[[ EXTRACT TO READ, beginning ]]

When a son, angry that his father had ordered him to clean up his room, screamed at Dad and threw a plate of food across the dinner table, Dad called 911. The son is 28-year-old Andrew Mizsak, who lives rent-free with his parents in the Cleveland suburb of Bedford, Ohio, and is a member of the Bedford School Board (and whose mom is a city councilwoman). After police arrived, the habitually untidy son apologized and, according to their report, "was sent to his room to clean it. He was crying uncontrollably." Subsequently, the school board punished Andrew by removing two of his duties. 

When courts in Nashville, Tenn., get too backed up, a local tradition allows judges to appoint well-known local attorneys to act as "special judges" to help clear dockets. According to a months-long investigation by WTVF-TV, broadcast in April, it appears that at least some of the "special judges" used their power largely to dismiss speeding tickets, including at least one instance of a lawyer's dismissing his own client's ticket. The station found that of almost 1,800 speeding tickets dismissed by courts during the time investigated, 1,300 were by the "special judges."

[[ EXTRACT TO READ, end ]]
[[ RECORD EXTRACTS, beginning ]]

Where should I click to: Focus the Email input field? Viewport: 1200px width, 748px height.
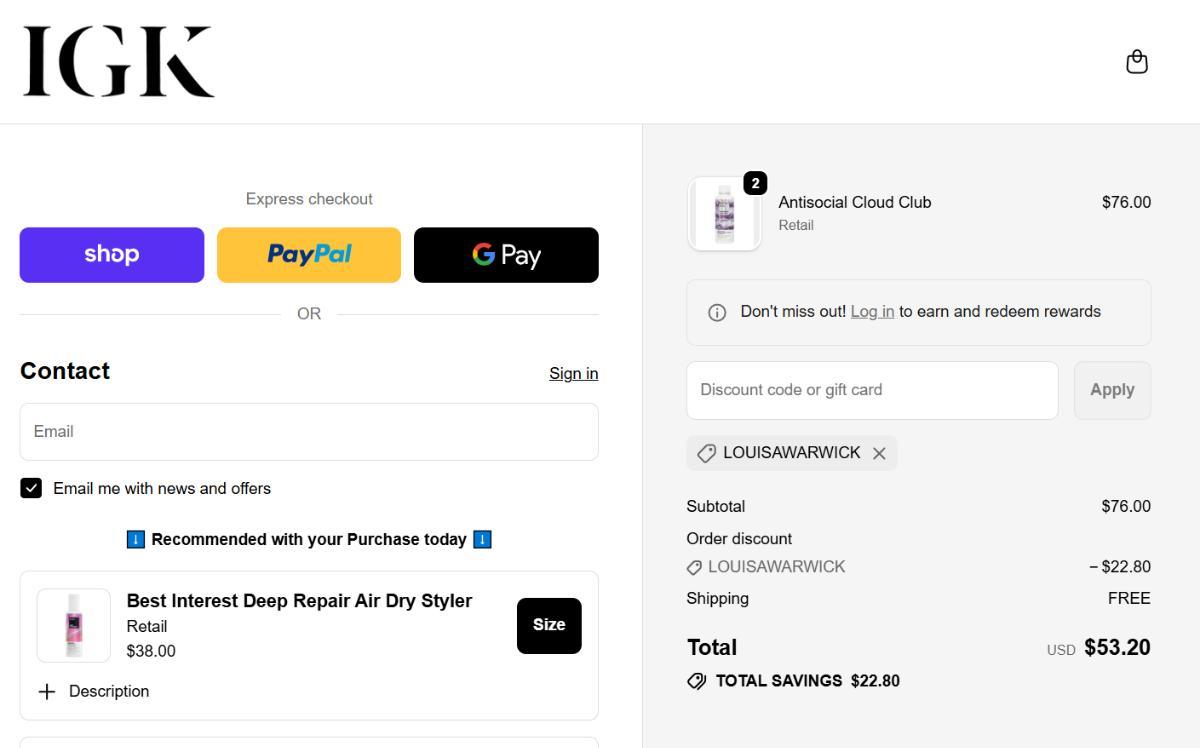coord(309,432)

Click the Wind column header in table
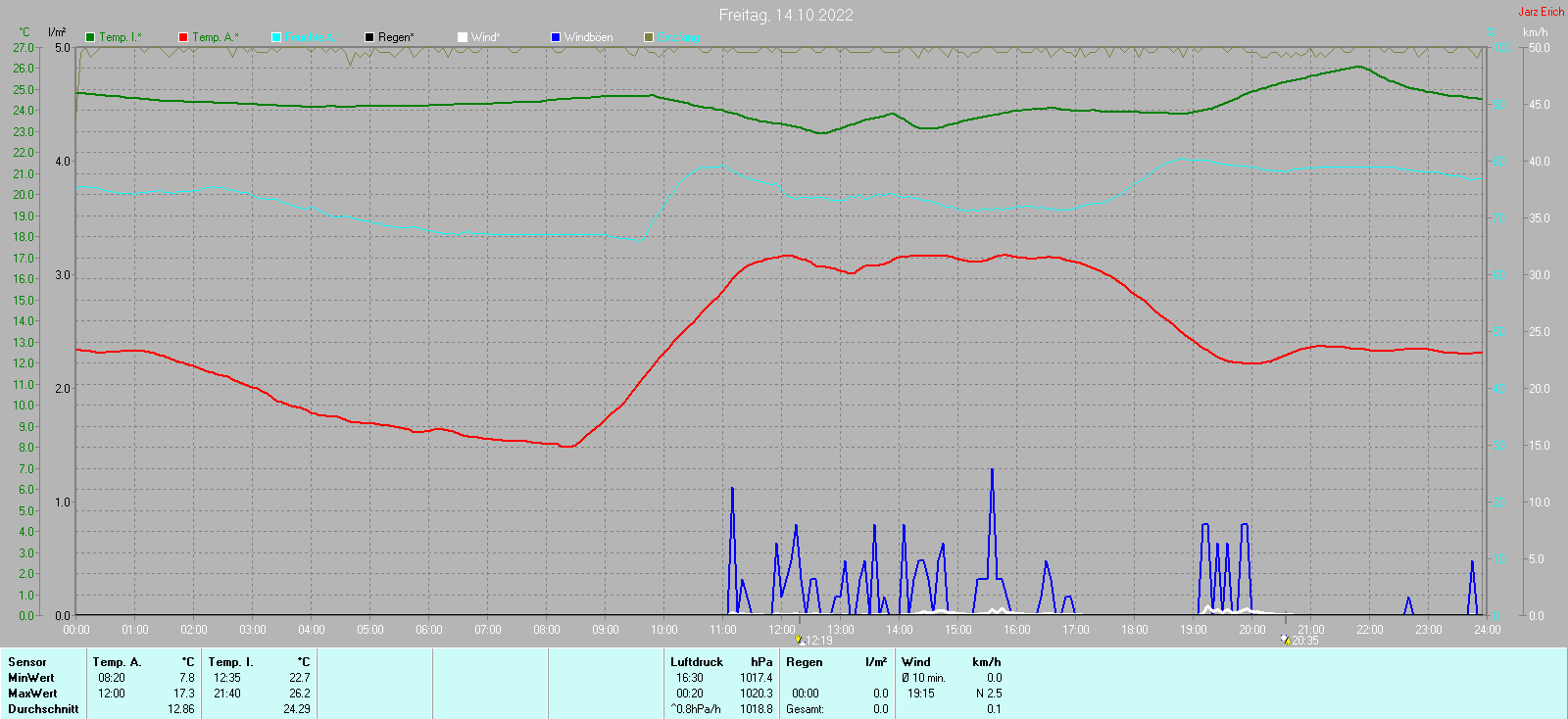click(915, 662)
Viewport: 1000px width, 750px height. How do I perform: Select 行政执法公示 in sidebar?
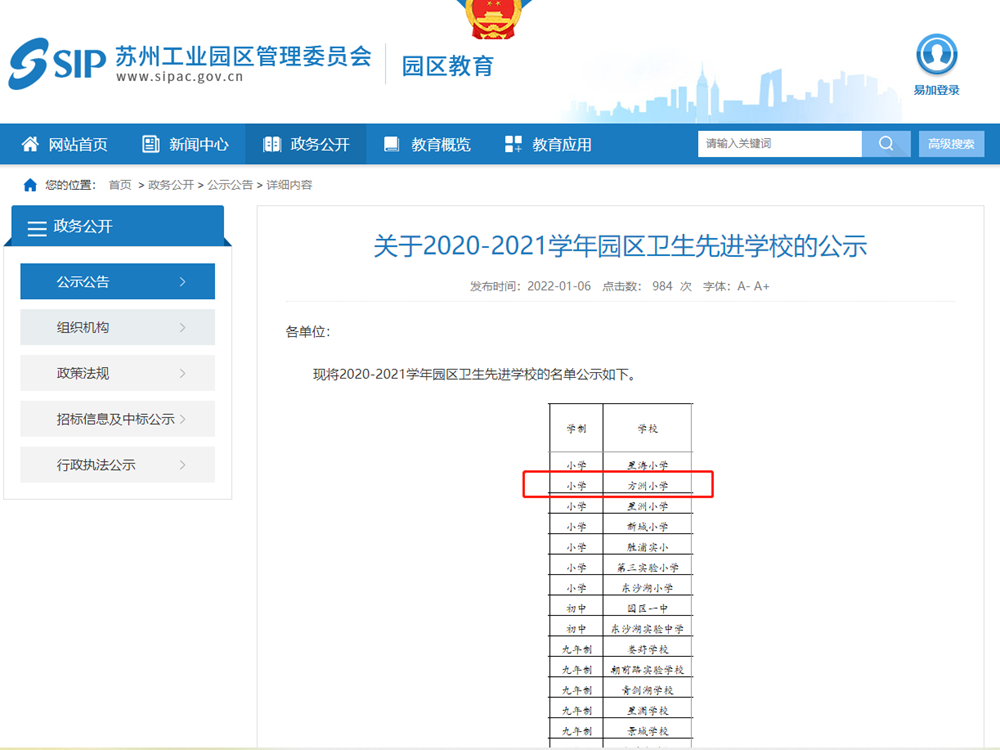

[[ RECORD EXTRACTS, end ]]

▶ **WORK REQUIRED**:
Write out the part of the news briefs between "When a son, angry" and "of his duties.", inclusive, word for word. The material has no connection to the news briefs.

▶ **ANSWER TO THE EXERCISE**:
When a son, angry that his father had ordered him to clean up his room, screamed at Dad and threw a plate of food across the dinner table, Dad called 911. The son is 28-year-old Andrew Mizsak, who lives rent-free with his parents in the Cleveland suburb of Bedford, Ohio, and is a member of the Bedford School Board (and whose mom is a city councilwoman). After police arrived, the habitually untidy son apologized and, according to their report, "was sent to his room to clean it. He was crying uncontrollably." Subsequently, the school board punished Andrew by removing two of his duties.